• **Work required**:
Can you lay out the entries below as a Markdown table with the columns "Row" and "Line", numbering each row and leaving out blank lines?

┏━━

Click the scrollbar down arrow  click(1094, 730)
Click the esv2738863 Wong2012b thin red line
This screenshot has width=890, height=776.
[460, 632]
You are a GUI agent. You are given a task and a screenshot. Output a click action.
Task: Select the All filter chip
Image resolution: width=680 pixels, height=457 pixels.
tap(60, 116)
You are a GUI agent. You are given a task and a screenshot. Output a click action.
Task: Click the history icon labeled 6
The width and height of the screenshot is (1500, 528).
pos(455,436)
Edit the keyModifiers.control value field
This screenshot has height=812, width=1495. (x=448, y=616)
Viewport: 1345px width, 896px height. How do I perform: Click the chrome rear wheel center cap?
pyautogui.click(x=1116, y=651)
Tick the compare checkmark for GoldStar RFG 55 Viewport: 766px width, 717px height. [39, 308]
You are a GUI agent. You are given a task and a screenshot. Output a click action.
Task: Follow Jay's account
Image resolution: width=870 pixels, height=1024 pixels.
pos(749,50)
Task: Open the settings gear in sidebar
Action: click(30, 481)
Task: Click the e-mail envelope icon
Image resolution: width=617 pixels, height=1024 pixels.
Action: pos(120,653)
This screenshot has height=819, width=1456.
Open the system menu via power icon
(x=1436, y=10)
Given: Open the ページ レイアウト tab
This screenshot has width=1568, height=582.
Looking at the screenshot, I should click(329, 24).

┗━━

• **Complete answer**:
| Row | Line |
|---|---|
| 1 | Click the scrollbar down arrow  click(1094, 730) |
| 2 | Click the esv2738863 Wong2012b thin red line |
| 3 | This screenshot has width=890, height=776. |
| 4 | [460, 632] |
| 5 | You are a GUI agent. You are given a task and a screenshot. Output a click action. |
| 6 | Task: Select the All filter chip |
| 7 | Image resolution: width=680 pixels, height=457 pixels. |
| 8 | tap(60, 116) |
| 9 | You are a GUI agent. You are given a task and a screenshot. Output a click action. |
| 10 | Task: Click the history icon labeled 6 |
| 11 | The width and height of the screenshot is (1500, 528). |
| 12 | pos(455,436) |
| 13 | Edit the keyModifiers.control value field |
| 14 | This screenshot has height=812, width=1495. (x=448, y=616) |
| 15 | Viewport: 1345px width, 896px height. How do I perform: Click the chrome rear wheel center cap? |
| 16 | pyautogui.click(x=1116, y=651) |
| 17 | Tick the compare checkmark for GoldStar RFG 55 Viewport: 766px width, 717px height. [39, 308] |
| 18 | You are a GUI agent. You are given a task and a screenshot. Output a click action. |
| 19 | Task: Follow Jay's account |
| 20 | Image resolution: width=870 pixels, height=1024 pixels. |
| 21 | pos(749,50) |
| 22 | Task: Open the settings gear in sidebar |
| 23 | Action: click(30, 481) |
| 24 | Task: Click the e-mail envelope icon |
| 25 | Image resolution: width=617 pixels, height=1024 pixels. |
| 26 | Action: pos(120,653) |
| 27 | This screenshot has height=819, width=1456. |
| 28 | Open the system menu via power icon |
| 29 | (x=1436, y=10) |
| 30 | Given: Open the ページ レイアウト tab |
| 31 | This screenshot has width=1568, height=582. |
| 32 | Looking at the screenshot, I should click(329, 24). |